* DATA FOR REVIEW
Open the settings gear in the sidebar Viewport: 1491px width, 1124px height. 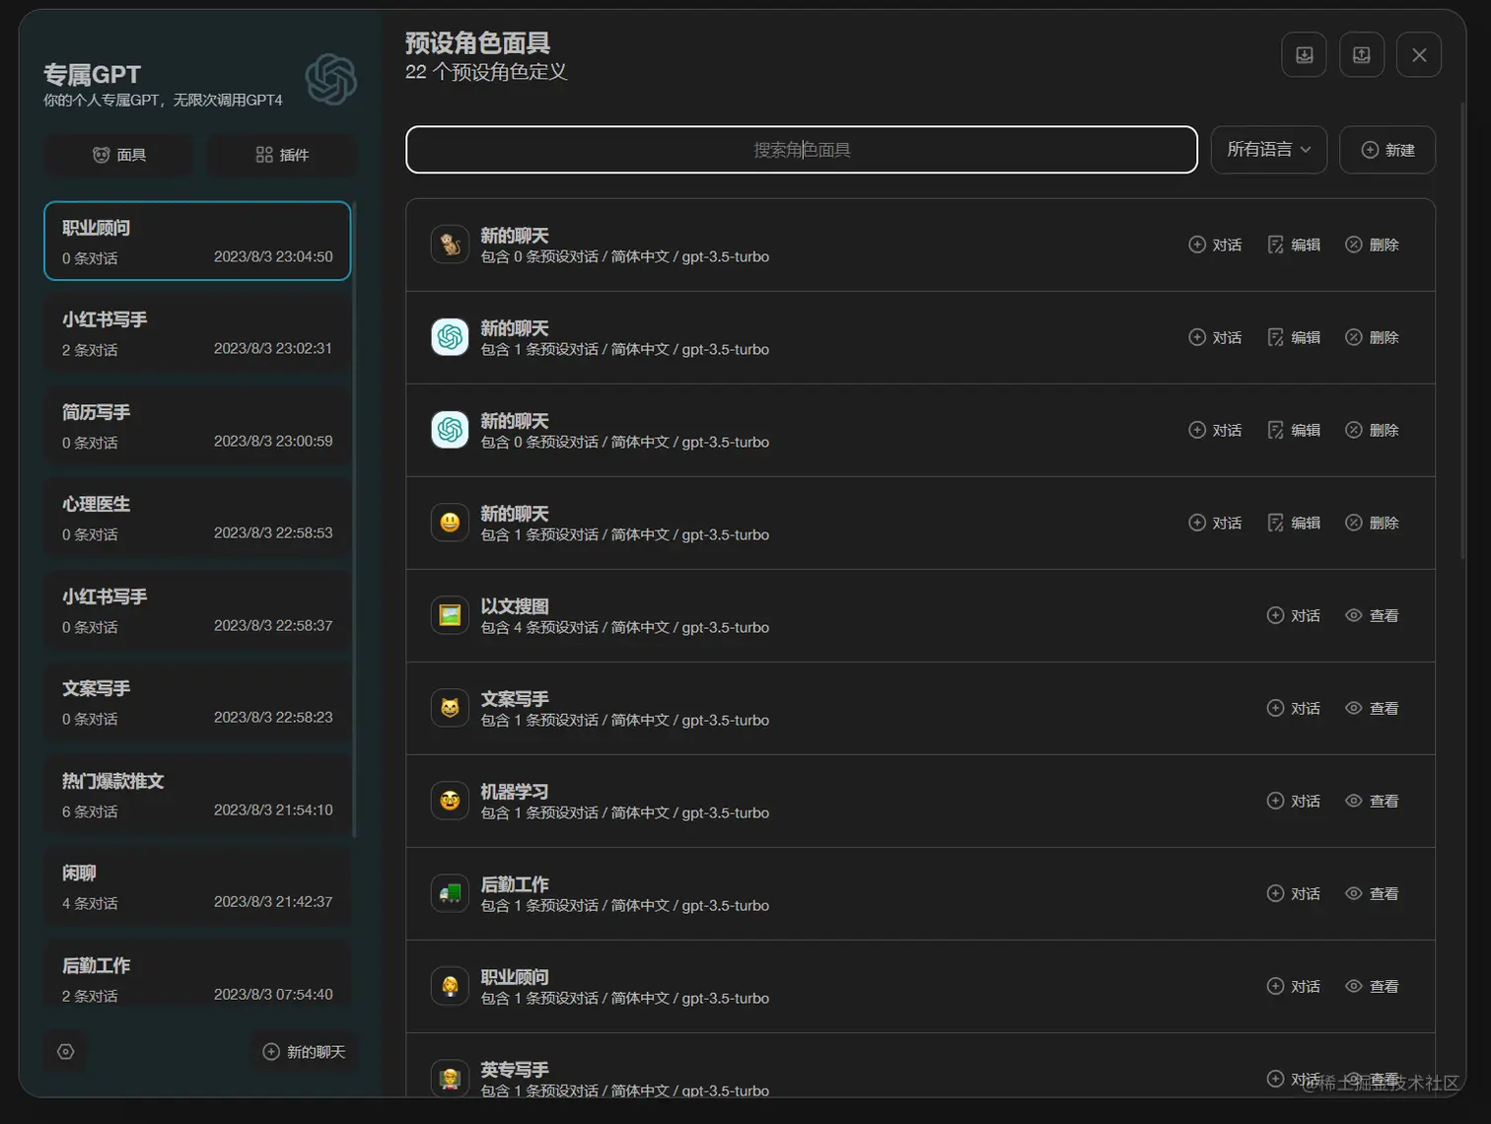65,1051
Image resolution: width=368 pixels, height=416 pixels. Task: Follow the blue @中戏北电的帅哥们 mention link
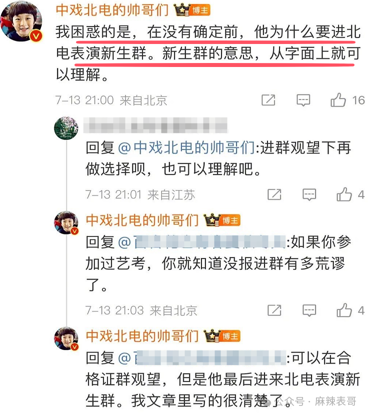point(187,148)
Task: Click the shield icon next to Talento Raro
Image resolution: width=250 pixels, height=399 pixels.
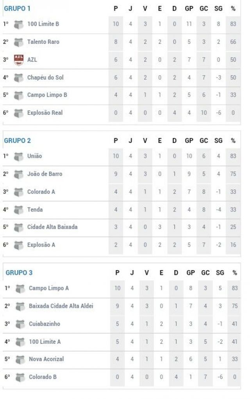Action: click(18, 42)
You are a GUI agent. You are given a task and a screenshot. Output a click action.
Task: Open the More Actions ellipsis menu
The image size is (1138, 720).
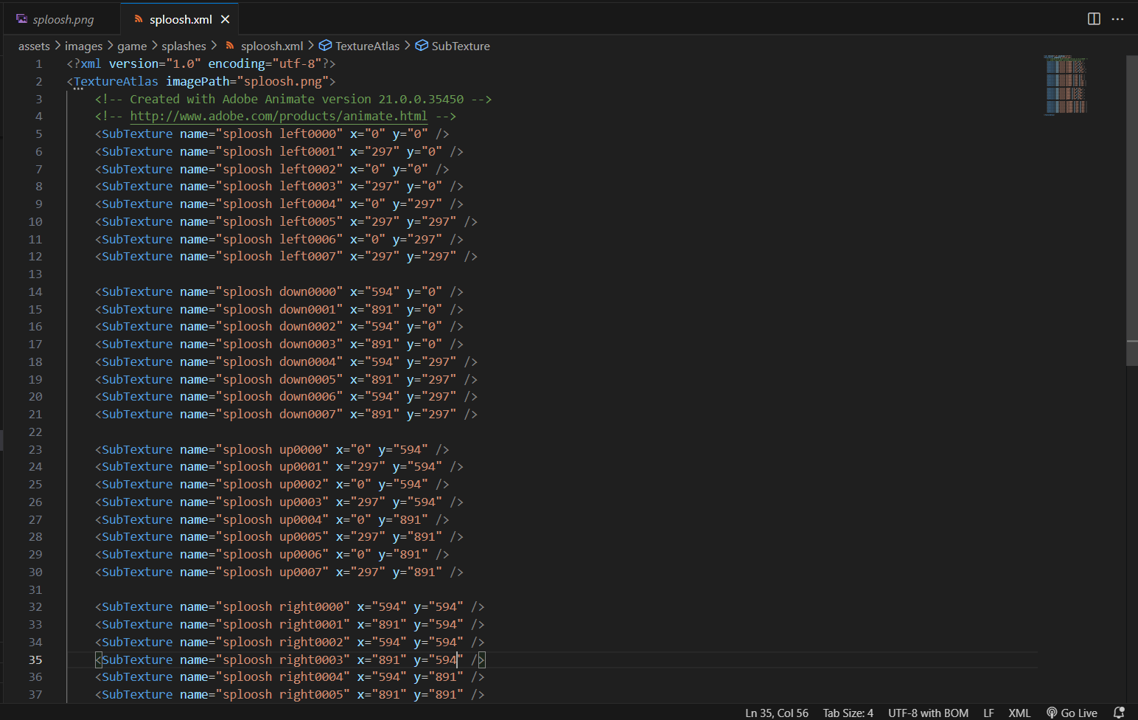[x=1117, y=19]
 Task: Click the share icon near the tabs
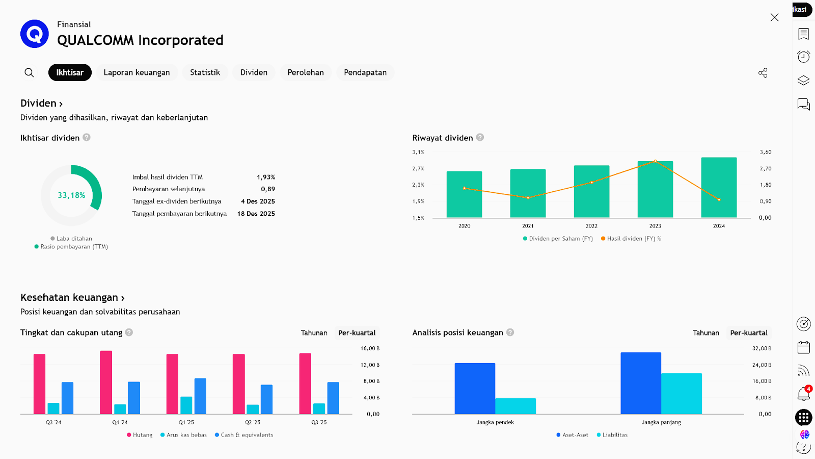coord(763,73)
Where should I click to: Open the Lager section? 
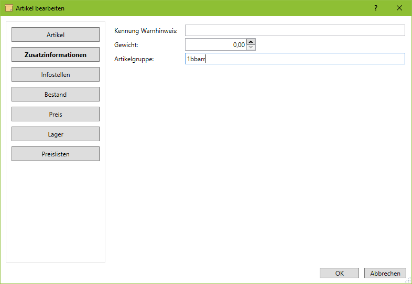click(x=56, y=134)
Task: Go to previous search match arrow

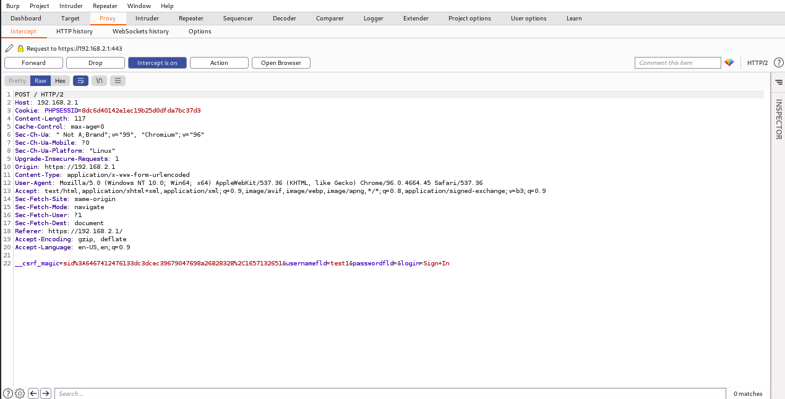Action: tap(33, 393)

* WORK REQUEST
I need the lines from the line holding "Task: Click the shield" through the end of the material, inclusive, restated word for word and without pictures.

* ANSWER BOX
Task: Click the shield icon next to Talento Raro
Image resolution: width=250 pixels, height=399 pixels.
Action: click(18, 42)
You are a GUI agent. You are given a task and a screenshot. Output a click action.
Task: Open the More Actions ellipsis menu
The image size is (1138, 720).
[x=1117, y=19]
 Task: Click the share icon near the tabs
coord(763,73)
Where should I click to: Open the Lager section? 
click(x=56, y=134)
Task: Go to previous search match arrow

Action: tap(33, 393)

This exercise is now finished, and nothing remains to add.